━━━ Document excerpt ━━━
If this happens in the case of SWEs, it would mean a 'unit' of software will be able to be produced much more cheaply, but the demand for and price (i.e. salaries) of SWEs might stay the same or increase.

Easy to cherry pick examples and counter-examples. See the luddites for counter-example. Artisans making high-quality textiles are no longer broadly in demand. Lots of pro examples too, I just don't find analogies helpful. It may be that like clothes, there's only so much need for software. We don't really need 1000 browsers or operating systems after all, 3 or 4 good ones is enough (and 90% of people use 1 or 2), despite there being free very good alternatives (unit costs 0, demand still low).
It reduces the amount of engineers needed. I'd say by half and web, graphic designers and front end developers coding the designs are really no longer needed.

I was just laid off from my job of 8 years in which I was the UX Researcher, Designer, Front-End Dev and Customer UX Support. In a week I have sold my house and am downsizing significantly and in two years or less will be working as an RN(nurse). I will try to get back into my field but the current administration and the many tech layoffs has flooded the market with people like me looking for job. All the while AI is eating my career & field. It just doesnt seem wise that my career of 20 years is going to be around in the next ten years.
━━━ Rows ━━━
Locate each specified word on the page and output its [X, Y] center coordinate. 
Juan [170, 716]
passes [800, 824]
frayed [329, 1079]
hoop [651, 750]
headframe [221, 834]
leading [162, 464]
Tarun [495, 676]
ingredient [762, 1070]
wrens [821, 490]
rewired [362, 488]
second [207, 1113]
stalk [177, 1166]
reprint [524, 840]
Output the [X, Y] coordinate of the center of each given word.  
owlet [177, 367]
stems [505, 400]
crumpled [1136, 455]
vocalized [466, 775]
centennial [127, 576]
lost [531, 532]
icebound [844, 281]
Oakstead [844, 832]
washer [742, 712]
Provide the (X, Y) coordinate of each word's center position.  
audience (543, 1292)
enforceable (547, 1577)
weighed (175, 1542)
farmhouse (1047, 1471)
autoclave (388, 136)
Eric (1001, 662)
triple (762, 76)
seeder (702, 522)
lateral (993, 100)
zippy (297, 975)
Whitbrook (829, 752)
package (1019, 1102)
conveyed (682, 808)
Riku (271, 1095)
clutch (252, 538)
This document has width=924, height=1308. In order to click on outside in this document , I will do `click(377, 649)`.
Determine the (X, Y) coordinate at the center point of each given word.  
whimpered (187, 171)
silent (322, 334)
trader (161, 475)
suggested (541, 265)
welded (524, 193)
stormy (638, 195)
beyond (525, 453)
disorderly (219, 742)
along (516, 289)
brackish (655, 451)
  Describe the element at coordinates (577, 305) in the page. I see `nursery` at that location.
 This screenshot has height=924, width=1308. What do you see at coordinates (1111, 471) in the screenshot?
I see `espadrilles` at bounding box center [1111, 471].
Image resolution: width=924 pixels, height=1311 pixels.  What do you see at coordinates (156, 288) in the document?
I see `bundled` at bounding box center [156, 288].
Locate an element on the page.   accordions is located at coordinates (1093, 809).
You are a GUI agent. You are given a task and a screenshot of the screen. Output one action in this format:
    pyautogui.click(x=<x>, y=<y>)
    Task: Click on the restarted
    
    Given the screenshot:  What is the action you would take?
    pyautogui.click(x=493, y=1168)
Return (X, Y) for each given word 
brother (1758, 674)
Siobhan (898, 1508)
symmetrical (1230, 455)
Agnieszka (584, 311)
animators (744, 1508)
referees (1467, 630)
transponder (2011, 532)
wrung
━━━
Do this
Echo the discussion about software jobs word for word, from "If this happens" to "no longer needed.", inclusive. The rows are separate material and have no connection to the discussion about software jobs.

The reply
If this happens in the case of SWEs, it would mean a 'unit' of software will be able to be produced much more cheaply, but the demand for and price (i.e. salaries) of SWEs might stay the same or increase.

Easy to cherry pick examples and counter-examples. See the luddites for counter-example. Artisans making high-quality textiles are no longer broadly in demand. Lots of pro examples too, I just don't find analogies helpful. It may be that like clothes, there's only so much need for software. We don't really need 1000 browsers or operating systems after all, 3 or 4 good ones is enough (and 90% of people use 1 or 2), despite there being free very good alternatives (unit costs 0, demand still low).
It reduces the amount of engineers needed. I'd say by half and web, graphic designers and front end developers coding the designs are really no longer needed.